The entire 2016 presidential campaign has been dominated by the unexpected, so we probably should have seen it coming that genteel PBS would wind up hosting a debate with some of the most bare-knuckle brawling so far between Hillary Clinton and Bernie Sanders.
Thursday's event was held, somewhat randomly, in Wisconsin—which doesn't have a primary until April—but both Clinton and Sanders had their minds on Nevada and South Carolina, the two upcoming states on the electoral calendar. They each find themselves in moments of considerable risk. Clinton has been steadily watching the zeitgeist of the race slip away from her, and has yet to find a way to reframe her campaign in any way that can inspire people. Sanders is at the indisputable high point of his entire political life, but he's about to be put through the wringer in ways he's likely never experienced before. The debate felt like a preview of what is swiftly going to become an extremely negative race.
Clinton's mismatch with a large portion of the Democratic electorate was evident in her exchange with Sanders on health care early in the debate. While Sanders said that there was no reason why the United States couldn't do what every other industrialized country does and guarantee health care to all its people, Clinton cautioned that pushing for a single-payer plan would be divisive and disruptive, and that it was better to build on the Obamacare model.
This is a perfectly intellectually defensible argument, but it puts Clinton in the unenviable position of throwing cold water on people's legitimate moral outrage about the injustices of the American healthcare system. What's more, for all that Clinton warns about the political viability of Sanders's plans, anybody who's watched President Obama repeatedly strike out with a Republican Congress knows that her own plans don't stand much of a chance either. There are surely people who are saying to themselves that, if they can't get a ton of change with either candidate, they should go for the one who pledges to champion their dreams instead of hedging on them.
Clinton is in something of an impossible place here. Quite simply, she is who she is. She has to find some way of pushing through the Sanders energy and convincing people either that she can dream too or that her deep comfort with the American political establishment will wind up benefiting them.

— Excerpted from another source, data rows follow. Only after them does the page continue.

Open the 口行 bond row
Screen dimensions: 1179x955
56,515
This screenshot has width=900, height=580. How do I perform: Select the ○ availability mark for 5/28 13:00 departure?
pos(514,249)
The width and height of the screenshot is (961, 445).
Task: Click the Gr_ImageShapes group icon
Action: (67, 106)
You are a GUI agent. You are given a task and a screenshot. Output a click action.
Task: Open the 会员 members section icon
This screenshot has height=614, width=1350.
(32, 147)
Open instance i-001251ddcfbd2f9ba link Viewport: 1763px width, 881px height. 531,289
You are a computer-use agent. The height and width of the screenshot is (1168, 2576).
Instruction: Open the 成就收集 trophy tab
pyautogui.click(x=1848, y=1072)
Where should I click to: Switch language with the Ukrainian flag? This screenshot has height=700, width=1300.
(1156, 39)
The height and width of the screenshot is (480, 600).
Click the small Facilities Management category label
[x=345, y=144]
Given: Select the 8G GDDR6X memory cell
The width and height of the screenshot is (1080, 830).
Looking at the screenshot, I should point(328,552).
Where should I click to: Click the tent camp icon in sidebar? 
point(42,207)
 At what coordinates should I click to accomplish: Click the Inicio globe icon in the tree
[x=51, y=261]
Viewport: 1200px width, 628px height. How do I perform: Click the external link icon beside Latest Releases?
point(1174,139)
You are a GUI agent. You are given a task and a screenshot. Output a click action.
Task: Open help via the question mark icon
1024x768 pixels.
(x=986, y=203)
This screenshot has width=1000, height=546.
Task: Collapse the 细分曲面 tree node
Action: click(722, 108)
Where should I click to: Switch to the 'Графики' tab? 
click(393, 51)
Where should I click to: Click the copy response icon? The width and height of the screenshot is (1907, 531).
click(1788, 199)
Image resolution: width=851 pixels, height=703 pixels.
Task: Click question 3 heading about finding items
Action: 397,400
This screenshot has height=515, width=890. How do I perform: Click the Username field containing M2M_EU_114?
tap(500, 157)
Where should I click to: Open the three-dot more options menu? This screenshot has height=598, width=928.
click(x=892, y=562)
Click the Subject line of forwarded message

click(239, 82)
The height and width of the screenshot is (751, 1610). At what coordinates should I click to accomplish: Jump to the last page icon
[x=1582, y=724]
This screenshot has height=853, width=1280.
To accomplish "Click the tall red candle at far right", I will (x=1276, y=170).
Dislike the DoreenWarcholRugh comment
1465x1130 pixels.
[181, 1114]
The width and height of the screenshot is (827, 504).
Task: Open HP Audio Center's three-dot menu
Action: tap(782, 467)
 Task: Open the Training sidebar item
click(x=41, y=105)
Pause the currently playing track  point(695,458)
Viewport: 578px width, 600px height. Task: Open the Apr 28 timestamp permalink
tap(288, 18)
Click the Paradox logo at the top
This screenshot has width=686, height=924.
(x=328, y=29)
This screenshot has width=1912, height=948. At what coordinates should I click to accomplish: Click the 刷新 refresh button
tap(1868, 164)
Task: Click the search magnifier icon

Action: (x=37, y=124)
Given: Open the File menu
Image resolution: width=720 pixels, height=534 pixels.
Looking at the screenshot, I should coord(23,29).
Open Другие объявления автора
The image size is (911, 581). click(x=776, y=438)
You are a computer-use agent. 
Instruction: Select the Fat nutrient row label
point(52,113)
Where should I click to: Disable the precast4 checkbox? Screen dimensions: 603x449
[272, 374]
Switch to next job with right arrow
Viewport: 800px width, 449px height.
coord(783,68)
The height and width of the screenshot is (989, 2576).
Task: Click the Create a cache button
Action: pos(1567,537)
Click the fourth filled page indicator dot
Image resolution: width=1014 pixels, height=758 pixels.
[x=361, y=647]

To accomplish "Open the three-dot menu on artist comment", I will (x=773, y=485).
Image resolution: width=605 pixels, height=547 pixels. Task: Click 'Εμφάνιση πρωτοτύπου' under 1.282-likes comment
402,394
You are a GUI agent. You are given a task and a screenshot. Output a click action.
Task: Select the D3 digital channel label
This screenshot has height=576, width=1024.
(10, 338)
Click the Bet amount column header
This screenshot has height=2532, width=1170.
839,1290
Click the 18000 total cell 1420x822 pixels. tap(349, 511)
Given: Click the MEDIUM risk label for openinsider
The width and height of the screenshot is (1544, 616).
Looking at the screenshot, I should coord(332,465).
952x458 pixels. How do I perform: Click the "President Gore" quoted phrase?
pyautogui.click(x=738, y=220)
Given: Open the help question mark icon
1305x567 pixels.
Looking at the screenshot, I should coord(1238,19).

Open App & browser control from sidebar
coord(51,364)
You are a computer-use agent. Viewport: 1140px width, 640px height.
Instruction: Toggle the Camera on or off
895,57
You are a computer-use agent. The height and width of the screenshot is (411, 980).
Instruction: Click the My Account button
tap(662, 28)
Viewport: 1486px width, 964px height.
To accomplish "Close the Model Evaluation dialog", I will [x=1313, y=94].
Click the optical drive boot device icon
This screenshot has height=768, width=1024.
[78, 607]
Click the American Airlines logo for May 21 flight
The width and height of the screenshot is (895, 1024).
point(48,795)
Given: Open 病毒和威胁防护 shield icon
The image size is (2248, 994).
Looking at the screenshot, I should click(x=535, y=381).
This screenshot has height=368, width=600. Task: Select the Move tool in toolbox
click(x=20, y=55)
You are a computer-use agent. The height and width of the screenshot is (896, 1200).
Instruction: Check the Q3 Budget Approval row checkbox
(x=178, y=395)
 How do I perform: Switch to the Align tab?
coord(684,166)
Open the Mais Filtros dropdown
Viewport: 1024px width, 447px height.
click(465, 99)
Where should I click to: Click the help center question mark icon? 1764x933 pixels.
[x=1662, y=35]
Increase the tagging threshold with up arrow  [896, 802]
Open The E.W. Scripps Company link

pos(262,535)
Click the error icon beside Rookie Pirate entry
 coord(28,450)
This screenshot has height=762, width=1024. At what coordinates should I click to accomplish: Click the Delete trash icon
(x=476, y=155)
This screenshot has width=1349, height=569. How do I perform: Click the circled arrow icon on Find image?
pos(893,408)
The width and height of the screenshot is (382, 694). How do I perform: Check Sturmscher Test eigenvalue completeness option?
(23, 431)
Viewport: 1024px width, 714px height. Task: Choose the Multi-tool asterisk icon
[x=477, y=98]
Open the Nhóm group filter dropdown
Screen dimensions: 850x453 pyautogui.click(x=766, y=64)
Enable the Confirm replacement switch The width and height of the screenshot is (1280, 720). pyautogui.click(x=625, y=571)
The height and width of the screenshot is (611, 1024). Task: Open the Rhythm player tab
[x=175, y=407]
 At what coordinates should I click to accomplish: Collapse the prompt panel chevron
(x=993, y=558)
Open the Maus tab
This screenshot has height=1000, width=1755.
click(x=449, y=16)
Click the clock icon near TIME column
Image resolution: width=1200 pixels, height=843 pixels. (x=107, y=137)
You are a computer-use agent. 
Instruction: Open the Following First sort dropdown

Sanders is entering uncharted territory, and it showed. He was both more aggressive and more rattled than he's ever been. He launched a newly forceful riposte to Clinton on foreign policy, complete with an exquisitely brutal takedown of her friend Henry Kissinger. (Honestly, if the entire debate was about the horrible things Henry Kissinger has done, that would have been wonderful. Clinton must have been thinking what planet she'd wandered into. Even in the depths of her campaign against Barack Obama, he would never have tried to go after Kissinger like that.) Sanders is still somewhat garbled on foreign policy—he even praised Winston Churchill at length—but it was good to see him trying to work something new out.
Yet he was also visibly unsettled when Clinton called him out for some of his past criticisms of Obama. Obviously, this is set to be an even more central part of her anti-Bernie strategy, and his answer was a bit all over the map.
It's clear where this race is headed. Clinton helpfully telegraphed where she wants to take it in her closing statement, saying, "I am not a single issue candidate, and I do not think we live in a single issue country." She is making two very big bets: that the various social constituencies that make up the Democratic base will wind up spurning Sanders in favor of her, and that her closeness to Obama will trump the clear currents of dissatisfaction with the Obama presidency that have rippled through the contest so far. Sanders is going to try and ensure that she loses both bets.